ART WHILE U WAIT- A Second Closing
The artist always has his work to do, like an enlightened person in a depression. While people stand around idle (can't find work), artists are as active as ever. Thus, the fact that money for the new arts has dried up considerably in recent years does not mean inactivity. One must see more clearly than ever -- if only to sing one's way to oblivion. The bubble gets thinner and thinner.
Thus ran thought and mood while I was giving "Soundspace" its second performance at ART WHILE U WAIT last weekend, Oct. 25, 26 and 27. (The first was at Cat's Paw Palace last March) I lived at ART WHILE U WAIT, a small storefront, an air pocket for developing arts, on Berkeley's chaotic Ashby Avenue for three days. It was like urban camping.
Whenever someone came in, I would "play", i.e., turn up gains on mixers and start tape recorders, which contained -- would you believe -- urban sounds. Tapes and the presence of visitors stimulated and location-modulated feedback (standing waves determined by room geometry and configuration of object therein). Among the objects were several small microphones, hanging aluminum foil, speakers and electronic music system, as well as the occasional furniture and less occasional bodies. The piece attained, in a non-climactic way, the sound of large bells, in spite of the tape recorded banality. In Jim Horton's words, "It was a 'Great Moment' ... the 'Universe was Happening' there."
On Tuesday, Oct. 29 Jim played an electronic sound acrostic to Doug Hollis' camera obscura (stars compliments of Shiney Bumpers) which, far from being obscure, was an inspired transformation of a room. Doug masked off the entire front window complex and cut holes at various places to give multiple images of the outside world on the white walls. Inside became outside for all of us.
The next evening, John Bischoff, The store's ostensible rentee, presented overdubs of VW sounds recorded on identical daily trips made necessary by John's adherence to the work ethic. He also played a tape of a live-feedback piece he did at Mills College while a grad student and a tape collage of radio sounds, which was exciting and Cagey.

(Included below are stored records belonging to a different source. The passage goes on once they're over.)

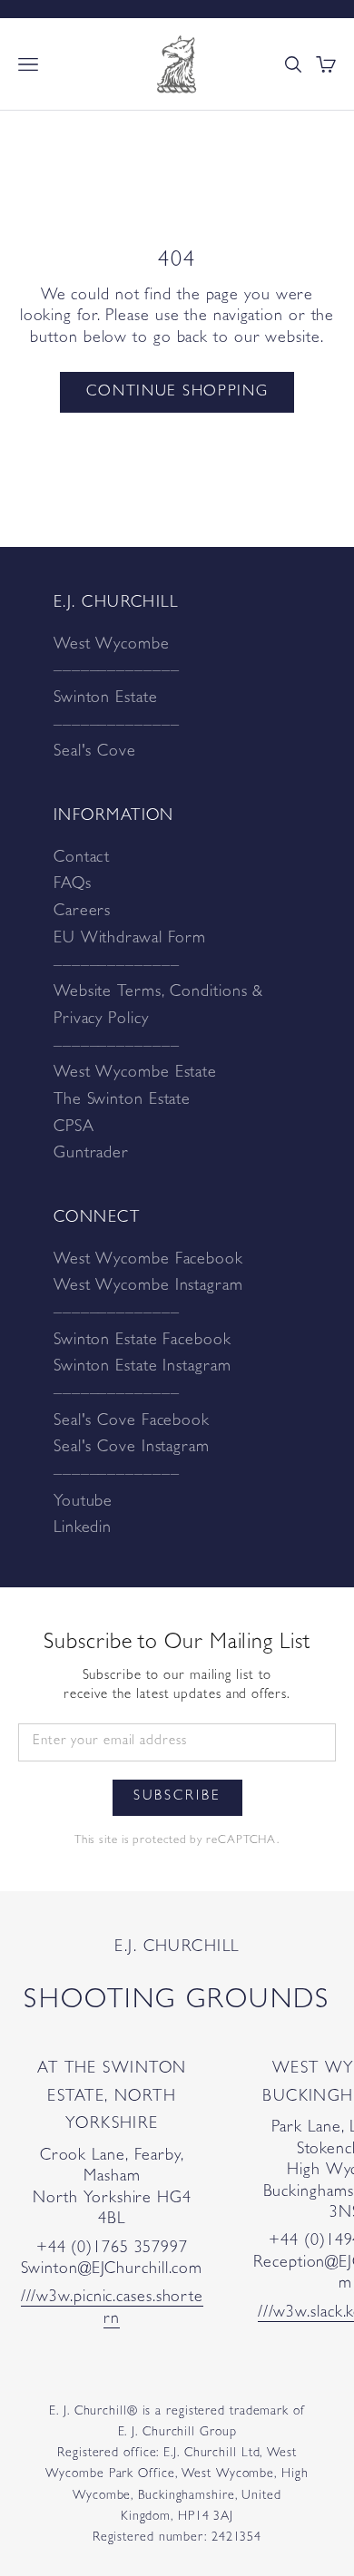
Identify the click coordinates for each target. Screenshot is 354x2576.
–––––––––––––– (117, 672)
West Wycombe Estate (135, 1074)
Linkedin (83, 1529)
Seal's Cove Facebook (132, 1422)
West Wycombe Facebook (148, 1261)
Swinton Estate (106, 699)
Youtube (83, 1503)
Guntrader (91, 1155)
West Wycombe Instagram (148, 1287)
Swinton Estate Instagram (142, 1368)
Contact (82, 859)
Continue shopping (177, 392)
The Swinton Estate (122, 1101)
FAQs (73, 885)
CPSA (74, 1128)
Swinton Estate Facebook (142, 1341)
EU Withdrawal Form (130, 940)
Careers (82, 912)
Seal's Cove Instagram (132, 1448)
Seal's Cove (95, 753)
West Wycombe (112, 646)
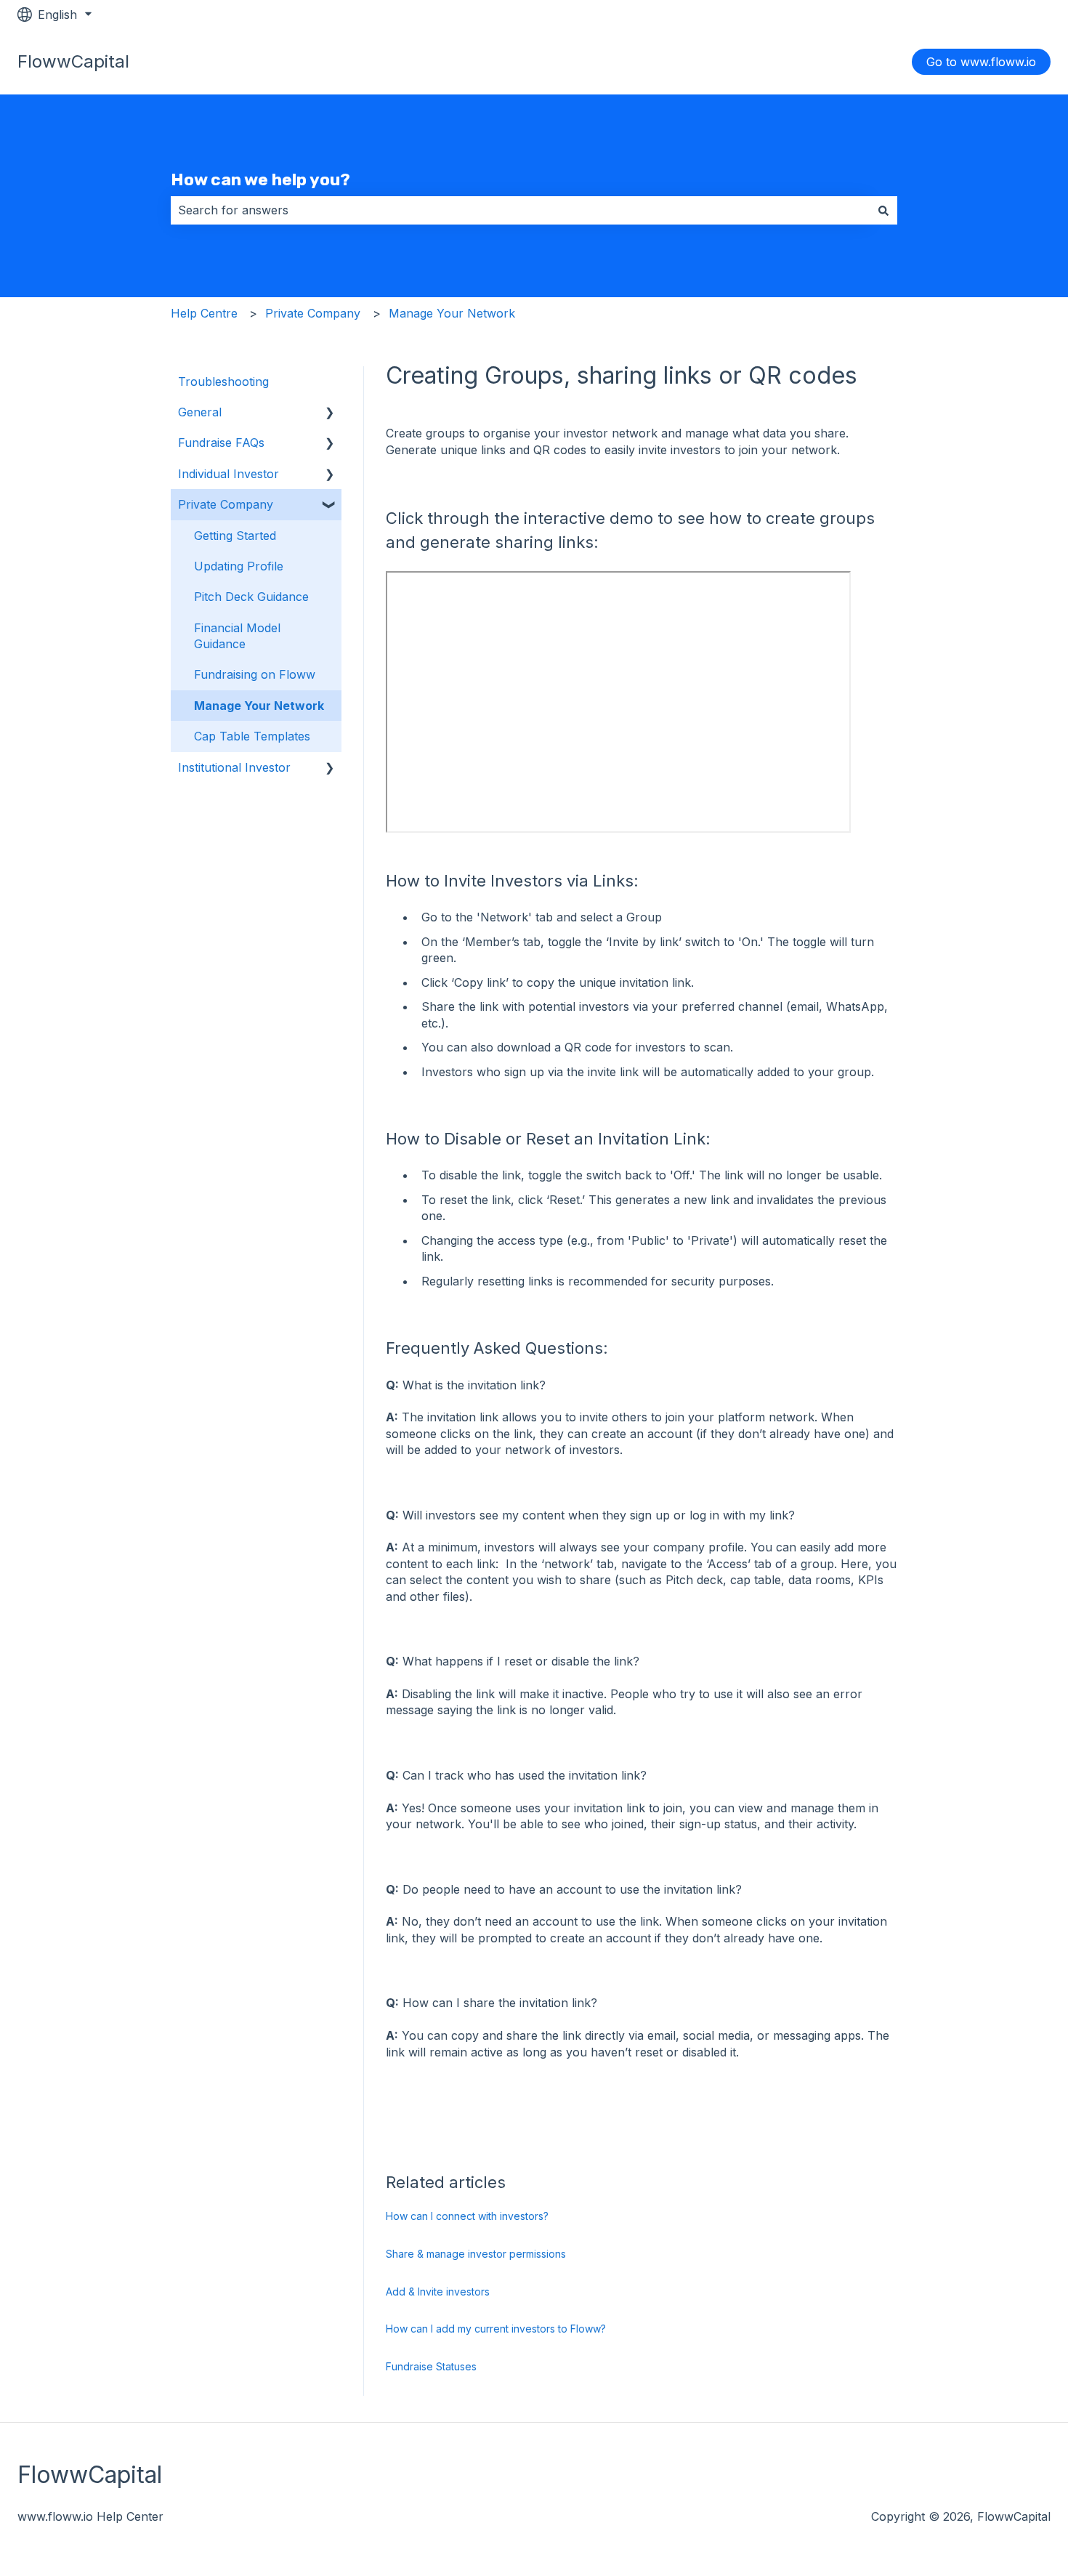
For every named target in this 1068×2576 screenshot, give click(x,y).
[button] (329, 413)
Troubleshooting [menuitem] (223, 381)
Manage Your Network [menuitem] (259, 705)
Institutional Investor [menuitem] (234, 767)
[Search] (883, 210)
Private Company (312, 313)
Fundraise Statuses (431, 2366)
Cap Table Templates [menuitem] (252, 736)
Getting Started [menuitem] (235, 535)
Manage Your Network (452, 313)
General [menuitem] (200, 412)
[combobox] (520, 210)
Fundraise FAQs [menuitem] (221, 442)
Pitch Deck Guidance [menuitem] (251, 596)
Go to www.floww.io (981, 61)
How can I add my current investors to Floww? (496, 2328)
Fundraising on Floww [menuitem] (254, 674)
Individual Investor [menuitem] (228, 474)
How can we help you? (260, 179)
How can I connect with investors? (467, 2216)
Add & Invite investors (438, 2291)
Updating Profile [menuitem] (238, 566)
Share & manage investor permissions (476, 2254)
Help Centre (204, 313)
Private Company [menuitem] (225, 504)
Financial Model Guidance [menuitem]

Finally, on Oct. 31 -- Halloween -- full moon! -- Sybl Chickenmint Glebow set everyone's heads free from avant garde pretensions by organizing a jam (flute, violin, trombone, electrified bass, percussion, etc.). The neighbors finally got around to calling the landlord. (the dB level seems to have increased steadily for 2 months. Phil Harmonic was among the first of the performers there -- and almost not there at all, performing with brazen humility.) The jam was moved to Ron Heglin's house where I happened on it, and it may still be transmogrifying Phil's original intentions at this writing.